Também aprendi que a educação, essa mesma que tentamos fazer como espaço de transformação social, deveria ser rigorosa, conceitual. Por isso, nas aulas ele cobrava densidade, tínhamos que ter densidade, referências, porque senão seríamos engolidos pela simplificação das coisas. Lamadrid era sempre amável mesmo que rígido, não sei explicar como era isso. Carregava em si essa necessidade de uma alfabetização científica, talvez porque reconhecesse que a mudança mais necessária mesmo só venha com solidez, como as rochas sólidas.

 

Os enormes debates havidos entre mim, Lamadrid e o Elson, eram coisas que poderiam durar meses.
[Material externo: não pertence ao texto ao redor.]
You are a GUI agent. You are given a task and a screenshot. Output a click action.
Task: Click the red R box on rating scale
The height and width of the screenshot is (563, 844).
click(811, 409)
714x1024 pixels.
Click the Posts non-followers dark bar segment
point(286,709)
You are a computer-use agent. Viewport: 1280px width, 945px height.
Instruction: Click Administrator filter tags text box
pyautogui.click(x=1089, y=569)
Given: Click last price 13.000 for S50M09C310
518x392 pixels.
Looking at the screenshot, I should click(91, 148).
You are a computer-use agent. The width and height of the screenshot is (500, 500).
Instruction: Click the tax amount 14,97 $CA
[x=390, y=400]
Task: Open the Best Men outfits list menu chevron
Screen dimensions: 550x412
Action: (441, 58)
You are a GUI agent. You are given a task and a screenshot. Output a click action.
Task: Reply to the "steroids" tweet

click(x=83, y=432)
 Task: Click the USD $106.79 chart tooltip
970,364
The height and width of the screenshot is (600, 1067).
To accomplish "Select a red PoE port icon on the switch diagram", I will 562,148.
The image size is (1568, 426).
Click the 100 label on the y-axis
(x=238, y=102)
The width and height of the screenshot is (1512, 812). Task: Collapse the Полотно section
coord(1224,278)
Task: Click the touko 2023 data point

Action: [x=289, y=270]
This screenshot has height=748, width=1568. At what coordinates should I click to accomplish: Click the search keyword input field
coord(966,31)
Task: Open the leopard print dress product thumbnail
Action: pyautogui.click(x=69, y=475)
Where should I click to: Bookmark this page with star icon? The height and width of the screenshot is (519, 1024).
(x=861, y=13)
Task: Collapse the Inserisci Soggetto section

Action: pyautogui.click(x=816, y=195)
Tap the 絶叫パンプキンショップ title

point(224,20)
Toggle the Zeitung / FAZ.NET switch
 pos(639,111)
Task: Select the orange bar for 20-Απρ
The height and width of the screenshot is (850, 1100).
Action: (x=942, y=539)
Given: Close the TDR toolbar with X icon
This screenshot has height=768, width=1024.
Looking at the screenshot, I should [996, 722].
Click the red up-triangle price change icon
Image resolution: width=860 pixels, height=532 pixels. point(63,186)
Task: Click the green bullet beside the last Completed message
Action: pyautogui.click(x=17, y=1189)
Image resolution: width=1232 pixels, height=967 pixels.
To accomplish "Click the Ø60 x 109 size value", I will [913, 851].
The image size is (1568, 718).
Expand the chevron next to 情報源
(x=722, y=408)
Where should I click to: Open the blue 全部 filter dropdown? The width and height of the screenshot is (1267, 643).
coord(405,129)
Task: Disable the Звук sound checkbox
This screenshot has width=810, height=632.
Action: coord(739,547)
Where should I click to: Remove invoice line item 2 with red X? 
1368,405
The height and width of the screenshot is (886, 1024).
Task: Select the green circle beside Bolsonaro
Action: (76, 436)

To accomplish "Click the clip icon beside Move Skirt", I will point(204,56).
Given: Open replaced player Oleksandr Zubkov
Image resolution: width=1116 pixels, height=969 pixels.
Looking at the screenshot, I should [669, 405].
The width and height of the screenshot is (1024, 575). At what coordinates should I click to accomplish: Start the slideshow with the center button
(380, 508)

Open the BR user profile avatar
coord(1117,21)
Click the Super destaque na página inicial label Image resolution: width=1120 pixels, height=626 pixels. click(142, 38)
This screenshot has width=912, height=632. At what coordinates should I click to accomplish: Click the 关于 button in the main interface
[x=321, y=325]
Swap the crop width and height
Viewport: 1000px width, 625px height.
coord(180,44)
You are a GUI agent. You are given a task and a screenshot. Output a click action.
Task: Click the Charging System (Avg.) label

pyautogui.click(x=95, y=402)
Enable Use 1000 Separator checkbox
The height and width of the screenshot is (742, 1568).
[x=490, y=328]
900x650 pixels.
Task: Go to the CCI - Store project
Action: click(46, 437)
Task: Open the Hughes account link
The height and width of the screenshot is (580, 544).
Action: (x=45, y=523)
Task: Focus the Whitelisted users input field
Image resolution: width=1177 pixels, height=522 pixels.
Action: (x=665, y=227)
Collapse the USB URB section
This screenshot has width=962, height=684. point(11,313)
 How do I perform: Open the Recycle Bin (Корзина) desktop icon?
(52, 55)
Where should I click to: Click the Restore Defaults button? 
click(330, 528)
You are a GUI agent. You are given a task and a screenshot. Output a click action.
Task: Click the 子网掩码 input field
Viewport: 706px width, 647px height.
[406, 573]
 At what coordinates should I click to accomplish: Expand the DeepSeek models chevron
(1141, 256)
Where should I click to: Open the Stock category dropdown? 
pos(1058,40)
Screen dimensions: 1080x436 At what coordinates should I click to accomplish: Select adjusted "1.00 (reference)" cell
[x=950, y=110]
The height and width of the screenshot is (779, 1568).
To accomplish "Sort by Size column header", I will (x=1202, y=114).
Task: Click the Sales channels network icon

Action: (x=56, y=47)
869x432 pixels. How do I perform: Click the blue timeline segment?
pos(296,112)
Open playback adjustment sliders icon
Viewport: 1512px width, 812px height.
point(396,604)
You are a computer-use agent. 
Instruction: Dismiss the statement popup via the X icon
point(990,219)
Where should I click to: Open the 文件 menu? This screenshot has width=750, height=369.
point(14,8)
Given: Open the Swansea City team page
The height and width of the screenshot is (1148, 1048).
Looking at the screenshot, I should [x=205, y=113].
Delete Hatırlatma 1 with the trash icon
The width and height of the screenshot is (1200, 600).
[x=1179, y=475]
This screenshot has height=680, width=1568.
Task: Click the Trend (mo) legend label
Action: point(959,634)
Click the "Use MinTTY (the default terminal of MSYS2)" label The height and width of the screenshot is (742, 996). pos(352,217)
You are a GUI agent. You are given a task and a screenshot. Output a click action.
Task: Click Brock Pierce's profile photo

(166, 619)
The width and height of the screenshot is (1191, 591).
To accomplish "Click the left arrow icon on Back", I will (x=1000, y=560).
Nós dois, eu e Elson, alunos dele, naquele ano de 2009, no mestrado em Ciências do Ambiente. Um dia falamos da existência de Deus, ele nos contou como ele era quando aluno da graduação em Havana. Como Deus poderia existir ao mesmo tempo que as rochas davam testemunhos de eras tão antigas? A geologia, ele gostava de falar, é como se a gente conhecesse a escrita da natureza. Talvez seja mesmo, talvez a natureza escreva seu evangelho nas rochas. Talvez Deus fosse mesmo uma rocha ou pelo menos, como debatíamos, a natureza fosse sagrada e o capitalismo a dessacralizou.

 

Lamadrid também falava comigo sobre política. Quando Donald Trump foi eleito tivemos uma longa conversa. O capitalismo é um sistema parasitário, muchacho, dizia com sua experiência. Capitalismo parasitário. O quadro brasileiro também ocupava nossas conversas, mas ele era mais reservado nos comentários. Como estrangeiro, preferia mais a discrição em temas de política doméstica. Mas era visível em seu rosto o desencanto com o que agora vivemos, tempos de terraplana.

 

Para mim foi um choque a notícia de sua morte. Ele morava na minha rua, sempre o via sair no seu Volkswagen Gol, vermelho. Há uns dias não o vi na rua de casa, pensei que houvera apenas recluso. Não era só isso, estava internado, era o covid, implacável, impiedoso. Faleceu o professor, o geógrafo, o geólogo. Faleceu uma pessoa que era brilhante e inteligente. Para mim o que dói mais é a indignidade desse momento, a pandemia em nosso contexto, não me permite nem ao menos o direito de ir ao velório de uma pessoa tão importante na minha vida.